Return the full listing, character for character.

<<<<

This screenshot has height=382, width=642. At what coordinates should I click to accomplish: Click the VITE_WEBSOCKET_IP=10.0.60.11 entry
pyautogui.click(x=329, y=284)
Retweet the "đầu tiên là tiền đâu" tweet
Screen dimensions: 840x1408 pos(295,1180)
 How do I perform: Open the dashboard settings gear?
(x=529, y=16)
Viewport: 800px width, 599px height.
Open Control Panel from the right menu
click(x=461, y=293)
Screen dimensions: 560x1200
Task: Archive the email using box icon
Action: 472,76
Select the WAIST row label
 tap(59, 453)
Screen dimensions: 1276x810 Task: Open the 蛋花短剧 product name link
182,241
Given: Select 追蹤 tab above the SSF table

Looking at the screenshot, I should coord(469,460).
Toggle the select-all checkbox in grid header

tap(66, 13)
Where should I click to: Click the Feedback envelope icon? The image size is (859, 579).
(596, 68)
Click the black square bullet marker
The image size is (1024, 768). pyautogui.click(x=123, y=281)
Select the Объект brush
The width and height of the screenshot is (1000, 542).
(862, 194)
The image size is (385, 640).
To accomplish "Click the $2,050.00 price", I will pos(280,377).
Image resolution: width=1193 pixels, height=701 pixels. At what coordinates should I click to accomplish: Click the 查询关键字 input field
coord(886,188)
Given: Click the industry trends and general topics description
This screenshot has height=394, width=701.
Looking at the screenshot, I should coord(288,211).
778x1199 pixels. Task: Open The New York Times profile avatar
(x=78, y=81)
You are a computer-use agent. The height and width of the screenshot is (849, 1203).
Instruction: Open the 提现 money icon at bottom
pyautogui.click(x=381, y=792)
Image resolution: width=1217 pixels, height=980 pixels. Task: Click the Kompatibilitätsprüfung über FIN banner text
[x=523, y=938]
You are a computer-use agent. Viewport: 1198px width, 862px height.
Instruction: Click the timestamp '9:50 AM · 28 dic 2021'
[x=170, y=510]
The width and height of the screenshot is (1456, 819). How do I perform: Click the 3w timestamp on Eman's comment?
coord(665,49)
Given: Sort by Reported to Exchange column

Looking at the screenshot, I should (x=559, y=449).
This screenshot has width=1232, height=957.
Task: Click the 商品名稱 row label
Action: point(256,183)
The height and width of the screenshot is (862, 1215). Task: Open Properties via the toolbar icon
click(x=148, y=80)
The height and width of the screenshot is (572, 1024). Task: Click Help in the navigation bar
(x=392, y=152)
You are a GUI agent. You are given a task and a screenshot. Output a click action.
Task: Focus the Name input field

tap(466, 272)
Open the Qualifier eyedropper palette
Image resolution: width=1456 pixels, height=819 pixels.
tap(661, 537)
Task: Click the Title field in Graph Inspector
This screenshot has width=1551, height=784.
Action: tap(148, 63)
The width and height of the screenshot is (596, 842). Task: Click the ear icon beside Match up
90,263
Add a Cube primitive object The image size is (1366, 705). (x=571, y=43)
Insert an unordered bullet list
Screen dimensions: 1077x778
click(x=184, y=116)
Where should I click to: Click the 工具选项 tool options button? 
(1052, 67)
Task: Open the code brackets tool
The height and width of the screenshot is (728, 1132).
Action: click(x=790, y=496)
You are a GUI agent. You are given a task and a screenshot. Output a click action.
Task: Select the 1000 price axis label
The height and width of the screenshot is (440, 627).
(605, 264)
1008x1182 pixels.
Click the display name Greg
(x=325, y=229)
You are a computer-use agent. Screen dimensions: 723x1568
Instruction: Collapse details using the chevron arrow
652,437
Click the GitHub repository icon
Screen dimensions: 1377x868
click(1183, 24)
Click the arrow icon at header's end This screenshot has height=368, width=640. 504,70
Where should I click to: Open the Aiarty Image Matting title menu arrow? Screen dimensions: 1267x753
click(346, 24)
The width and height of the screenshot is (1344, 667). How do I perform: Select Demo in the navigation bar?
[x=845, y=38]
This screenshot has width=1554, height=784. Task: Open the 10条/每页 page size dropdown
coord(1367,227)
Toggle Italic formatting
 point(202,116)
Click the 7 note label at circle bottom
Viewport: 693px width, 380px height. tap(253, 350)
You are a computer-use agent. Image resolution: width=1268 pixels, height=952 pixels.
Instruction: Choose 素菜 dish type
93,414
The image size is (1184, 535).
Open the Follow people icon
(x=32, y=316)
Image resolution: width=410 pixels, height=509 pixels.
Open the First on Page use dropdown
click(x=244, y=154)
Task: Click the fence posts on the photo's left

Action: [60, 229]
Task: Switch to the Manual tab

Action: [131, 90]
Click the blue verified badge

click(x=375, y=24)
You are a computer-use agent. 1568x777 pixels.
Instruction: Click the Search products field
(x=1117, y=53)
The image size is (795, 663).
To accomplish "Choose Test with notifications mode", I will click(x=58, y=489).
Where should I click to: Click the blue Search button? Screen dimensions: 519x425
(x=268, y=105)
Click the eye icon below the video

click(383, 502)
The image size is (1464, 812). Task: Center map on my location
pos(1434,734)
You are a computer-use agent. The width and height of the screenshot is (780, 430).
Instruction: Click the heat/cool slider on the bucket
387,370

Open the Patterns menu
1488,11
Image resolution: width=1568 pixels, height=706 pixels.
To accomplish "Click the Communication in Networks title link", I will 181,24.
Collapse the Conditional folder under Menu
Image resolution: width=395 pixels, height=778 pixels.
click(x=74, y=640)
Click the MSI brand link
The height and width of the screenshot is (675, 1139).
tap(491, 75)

>>>>

> [ANSWER BELOW]:
This screenshot has height=382, width=642. At what coordinates should I click to accomplish: Click the VITE_WEBSOCKET_IP=10.0.60.11 entry
pyautogui.click(x=329, y=284)
Retweet the "đầu tiên là tiền đâu" tweet
Screen dimensions: 840x1408 pos(295,1180)
 How do I perform: Open the dashboard settings gear?
(x=529, y=16)
Viewport: 800px width, 599px height.
Open Control Panel from the right menu
click(x=461, y=293)
Screen dimensions: 560x1200
Task: Archive the email using box icon
Action: 472,76
Select the WAIST row label
 tap(59, 453)
Screen dimensions: 1276x810 Task: Open the 蛋花短剧 product name link
182,241
Given: Select 追蹤 tab above the SSF table

Looking at the screenshot, I should coord(469,460).
Toggle the select-all checkbox in grid header

tap(66, 13)
Where should I click to: Click the Feedback envelope icon? The image size is (859, 579).
(596, 68)
Click the black square bullet marker
The image size is (1024, 768). pyautogui.click(x=123, y=281)
Select the Объект brush
The width and height of the screenshot is (1000, 542).
(862, 194)
The image size is (385, 640).
To accomplish "Click the $2,050.00 price", I will pos(280,377).
Image resolution: width=1193 pixels, height=701 pixels. At what coordinates should I click to accomplish: Click the 查询关键字 input field
coord(886,188)
Given: Click the industry trends and general topics description
This screenshot has height=394, width=701.
Looking at the screenshot, I should coord(288,211).
778x1199 pixels. Task: Open The New York Times profile avatar
(x=78, y=81)
You are a computer-use agent. The height and width of the screenshot is (849, 1203).
Instruction: Open the 提现 money icon at bottom
pyautogui.click(x=381, y=792)
Image resolution: width=1217 pixels, height=980 pixels. Task: Click the Kompatibilitätsprüfung über FIN banner text
[x=523, y=938]
You are a computer-use agent. Viewport: 1198px width, 862px height.
Instruction: Click the timestamp '9:50 AM · 28 dic 2021'
[x=170, y=510]
The width and height of the screenshot is (1456, 819). How do I perform: Click the 3w timestamp on Eman's comment?
coord(665,49)
Given: Sort by Reported to Exchange column

Looking at the screenshot, I should (x=559, y=449).
This screenshot has width=1232, height=957.
Task: Click the 商品名稱 row label
Action: point(256,183)
The height and width of the screenshot is (862, 1215). Task: Open Properties via the toolbar icon
click(x=148, y=80)
The height and width of the screenshot is (572, 1024). Task: Click Help in the navigation bar
(x=392, y=152)
You are a GUI agent. You are given a task and a screenshot. Output a click action.
Task: Focus the Name input field

tap(466, 272)
Open the Qualifier eyedropper palette
Image resolution: width=1456 pixels, height=819 pixels.
tap(661, 537)
Task: Click the Title field in Graph Inspector
This screenshot has width=1551, height=784.
Action: tap(148, 63)
The width and height of the screenshot is (596, 842). Task: Click the ear icon beside Match up
90,263
Add a Cube primitive object The image size is (1366, 705). (x=571, y=43)
Insert an unordered bullet list
Screen dimensions: 1077x778
click(x=184, y=116)
Where should I click to: Click the 工具选项 tool options button? 
(1052, 67)
Task: Open the code brackets tool
The height and width of the screenshot is (728, 1132).
Action: click(x=790, y=496)
You are a GUI agent. You are given a task and a screenshot. Output a click action.
Task: Select the 1000 price axis label
The height and width of the screenshot is (440, 627).
(605, 264)
1008x1182 pixels.
Click the display name Greg
(x=325, y=229)
You are a computer-use agent. Screen dimensions: 723x1568
Instruction: Collapse details using the chevron arrow
652,437
Click the GitHub repository icon
Screen dimensions: 1377x868
click(1183, 24)
Click the arrow icon at header's end This screenshot has height=368, width=640. 504,70
Where should I click to: Open the Aiarty Image Matting title menu arrow? Screen dimensions: 1267x753
click(346, 24)
The width and height of the screenshot is (1344, 667). How do I perform: Select Demo in the navigation bar?
[x=845, y=38]
This screenshot has width=1554, height=784. Task: Open the 10条/每页 page size dropdown
coord(1367,227)
Toggle Italic formatting
 point(202,116)
Click the 7 note label at circle bottom
Viewport: 693px width, 380px height. tap(253, 350)
You are a computer-use agent. Image resolution: width=1268 pixels, height=952 pixels.
Instruction: Choose 素菜 dish type
93,414
The image size is (1184, 535).
Open the Follow people icon
(x=32, y=316)
Image resolution: width=410 pixels, height=509 pixels.
Open the First on Page use dropdown
click(x=244, y=154)
Task: Click the fence posts on the photo's left

Action: [60, 229]
Task: Switch to the Manual tab

Action: [131, 90]
Click the blue verified badge

click(x=375, y=24)
You are a computer-use agent. 1568x777 pixels.
Instruction: Click the Search products field
(x=1117, y=53)
The image size is (795, 663).
To accomplish "Choose Test with notifications mode", I will click(x=58, y=489).
Where should I click to: Click the blue Search button? Screen dimensions: 519x425
(x=268, y=105)
Click the eye icon below the video

click(383, 502)
The image size is (1464, 812). Task: Center map on my location
pos(1434,734)
You are a computer-use agent. The width and height of the screenshot is (780, 430).
Instruction: Click the heat/cool slider on the bucket
387,370

Open the Patterns menu
1488,11
Image resolution: width=1568 pixels, height=706 pixels.
To accomplish "Click the Communication in Networks title link", I will 181,24.
Collapse the Conditional folder under Menu
Image resolution: width=395 pixels, height=778 pixels.
click(x=74, y=640)
Click the MSI brand link
The height and width of the screenshot is (675, 1139).
tap(491, 75)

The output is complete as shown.